=== Supplied records ===
********************

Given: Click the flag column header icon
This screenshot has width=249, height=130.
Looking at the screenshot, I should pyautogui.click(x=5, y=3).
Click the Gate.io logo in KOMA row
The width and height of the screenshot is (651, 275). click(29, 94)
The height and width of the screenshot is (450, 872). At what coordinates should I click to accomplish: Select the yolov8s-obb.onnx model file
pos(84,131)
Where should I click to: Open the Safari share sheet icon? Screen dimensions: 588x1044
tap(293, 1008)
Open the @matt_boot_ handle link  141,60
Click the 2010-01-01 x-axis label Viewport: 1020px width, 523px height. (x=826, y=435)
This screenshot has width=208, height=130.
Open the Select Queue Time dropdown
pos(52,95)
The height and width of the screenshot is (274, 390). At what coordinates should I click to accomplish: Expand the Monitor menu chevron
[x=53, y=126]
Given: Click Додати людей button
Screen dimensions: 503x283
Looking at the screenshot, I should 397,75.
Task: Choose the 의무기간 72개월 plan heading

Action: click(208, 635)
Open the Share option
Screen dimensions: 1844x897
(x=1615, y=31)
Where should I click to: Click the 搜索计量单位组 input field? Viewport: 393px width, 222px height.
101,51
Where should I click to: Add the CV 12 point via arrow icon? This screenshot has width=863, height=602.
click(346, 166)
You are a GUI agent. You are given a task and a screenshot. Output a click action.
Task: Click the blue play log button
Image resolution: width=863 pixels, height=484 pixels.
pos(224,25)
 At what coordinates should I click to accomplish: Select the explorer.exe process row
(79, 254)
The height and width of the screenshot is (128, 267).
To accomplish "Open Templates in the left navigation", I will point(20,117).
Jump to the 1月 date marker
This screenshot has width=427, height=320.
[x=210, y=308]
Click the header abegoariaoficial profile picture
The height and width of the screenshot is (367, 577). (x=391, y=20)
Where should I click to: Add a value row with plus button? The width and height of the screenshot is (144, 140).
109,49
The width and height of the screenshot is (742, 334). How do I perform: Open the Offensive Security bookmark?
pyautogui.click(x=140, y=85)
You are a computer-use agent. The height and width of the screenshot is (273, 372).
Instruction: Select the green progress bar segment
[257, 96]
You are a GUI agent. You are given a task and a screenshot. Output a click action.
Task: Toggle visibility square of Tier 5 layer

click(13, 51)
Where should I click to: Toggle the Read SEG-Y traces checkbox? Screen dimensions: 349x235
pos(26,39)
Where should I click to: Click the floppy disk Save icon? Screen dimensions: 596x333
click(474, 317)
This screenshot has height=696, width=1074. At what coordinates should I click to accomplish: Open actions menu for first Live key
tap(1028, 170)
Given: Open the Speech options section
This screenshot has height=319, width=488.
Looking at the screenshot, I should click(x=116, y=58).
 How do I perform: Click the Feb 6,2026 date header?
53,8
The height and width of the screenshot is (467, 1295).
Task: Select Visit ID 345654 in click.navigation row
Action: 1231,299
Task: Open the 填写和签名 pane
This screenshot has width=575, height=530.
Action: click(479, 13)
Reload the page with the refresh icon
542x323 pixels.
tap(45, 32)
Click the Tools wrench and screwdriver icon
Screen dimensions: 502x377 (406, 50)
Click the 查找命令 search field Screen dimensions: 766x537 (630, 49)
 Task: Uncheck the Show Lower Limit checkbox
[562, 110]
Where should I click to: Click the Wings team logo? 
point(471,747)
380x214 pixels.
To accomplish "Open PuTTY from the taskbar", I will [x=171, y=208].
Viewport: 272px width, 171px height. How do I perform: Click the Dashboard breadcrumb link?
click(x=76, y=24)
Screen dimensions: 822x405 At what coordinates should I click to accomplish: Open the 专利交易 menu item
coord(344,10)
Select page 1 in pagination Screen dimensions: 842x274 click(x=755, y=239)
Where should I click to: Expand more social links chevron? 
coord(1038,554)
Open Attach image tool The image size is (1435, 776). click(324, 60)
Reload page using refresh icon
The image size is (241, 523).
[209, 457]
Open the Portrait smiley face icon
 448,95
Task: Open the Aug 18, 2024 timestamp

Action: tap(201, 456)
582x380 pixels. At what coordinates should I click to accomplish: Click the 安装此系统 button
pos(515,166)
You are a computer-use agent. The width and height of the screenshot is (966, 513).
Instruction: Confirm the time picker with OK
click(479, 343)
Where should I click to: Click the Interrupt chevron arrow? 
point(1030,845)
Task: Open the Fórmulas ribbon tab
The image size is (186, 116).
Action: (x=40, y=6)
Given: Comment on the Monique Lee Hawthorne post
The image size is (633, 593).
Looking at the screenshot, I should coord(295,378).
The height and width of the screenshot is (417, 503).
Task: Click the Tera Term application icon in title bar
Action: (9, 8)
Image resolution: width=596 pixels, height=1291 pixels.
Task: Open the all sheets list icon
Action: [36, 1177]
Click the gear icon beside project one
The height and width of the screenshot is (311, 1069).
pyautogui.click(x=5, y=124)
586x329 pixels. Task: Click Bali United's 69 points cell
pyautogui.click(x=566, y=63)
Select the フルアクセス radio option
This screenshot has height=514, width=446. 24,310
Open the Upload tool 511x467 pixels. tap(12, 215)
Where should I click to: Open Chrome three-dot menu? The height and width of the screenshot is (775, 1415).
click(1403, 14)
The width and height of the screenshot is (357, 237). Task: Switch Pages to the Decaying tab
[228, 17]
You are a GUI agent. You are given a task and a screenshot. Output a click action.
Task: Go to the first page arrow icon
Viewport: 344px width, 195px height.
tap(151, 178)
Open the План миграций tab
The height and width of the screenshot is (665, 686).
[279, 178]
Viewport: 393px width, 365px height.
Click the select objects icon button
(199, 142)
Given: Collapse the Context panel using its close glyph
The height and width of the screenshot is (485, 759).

********************

=== Requirement ===
All lines containing "using" in the material above should appear in your reply, copied exactly.

=== The answer ===
Reload page using refresh icon
Given: Collapse the Context panel using its close glyph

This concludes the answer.